Elle invoque également un arrêt de la CJUE au terme duquel, lorsque la réparation pécuniaire est la mesure retenue pour atteindre l'objectif de rétablir l'égalité des chances effective, elle doit être adéquate en ce sens qu'elle doit permettre de compenser intégralement les préjudices effectivement subis du fait du licenciement discriminatoire, selon les règles nationales applicables (CJUE, arrêt du 17 décembre 2015, Arjona Camacho, C-407/14, points 32 et 33).
Sans plus d’explication, elle en déduit que les articles du Code du travail français interprétés à la lumière du droit européen ouvrent droit pour la salariée, qui n'est pas tenue de demander sa réintégration à une indemnité au moins égale à six mois de salaire réparant intégralement le préjudice subi résultant du caractère illicite du licenciement et aux salaires qu'elle aurait perçus pendant la période couverte par la nullité, outre évidemment les indemnités de rupture…
Concrètement, pendant toute la période de protection (7 mois après le licenciement en l’espèce), la salariée a donc perçu l’intégralité de son salaire, les congés payés afférents, ses revenus de remplacement (chômage ou IJSS selon la période concernée) et pour faire bonne mesure, des dommages et intérêts réparant intégralement le préjudice subi de plus de 6 mois de salaire.

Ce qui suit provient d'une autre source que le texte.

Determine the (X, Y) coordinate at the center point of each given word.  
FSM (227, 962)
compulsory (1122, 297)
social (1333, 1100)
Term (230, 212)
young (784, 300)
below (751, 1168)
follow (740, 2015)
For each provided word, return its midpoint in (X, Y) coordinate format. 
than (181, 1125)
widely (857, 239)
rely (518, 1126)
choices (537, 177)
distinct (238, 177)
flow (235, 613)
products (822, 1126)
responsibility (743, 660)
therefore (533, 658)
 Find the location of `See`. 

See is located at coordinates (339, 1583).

Comme elle l’a fait en matière d’acquisition des congés payés pendant un arrêt maladie, la Cour de cassation balaie donc le Code du travail en invoquant des principes européens qui visent souvent des législations bien moins protectrices que le droit français.
Cette jurisprudence est d’autant plus inquiétante que l’article L. 1235-3-1 dont il est ici fait interprétation ne se limite pas à la protection de la maternité mais vise de nombreuses autres causes de nullité, telles que la violation d’une liberté fondamentale (au nombre duquel le droit d’expression), le harcèlement, tous les motifs de discriminations….
Lorsqu’on constate que, depuis l’adoption du barème Macron, les salariés invoquent de manière quasi-systématique une nullité pour former des demandes supérieures au barème, l’impact potentiel de cette décision en cas d’extension aux autres cas de nullité est tout simplement vertigineux.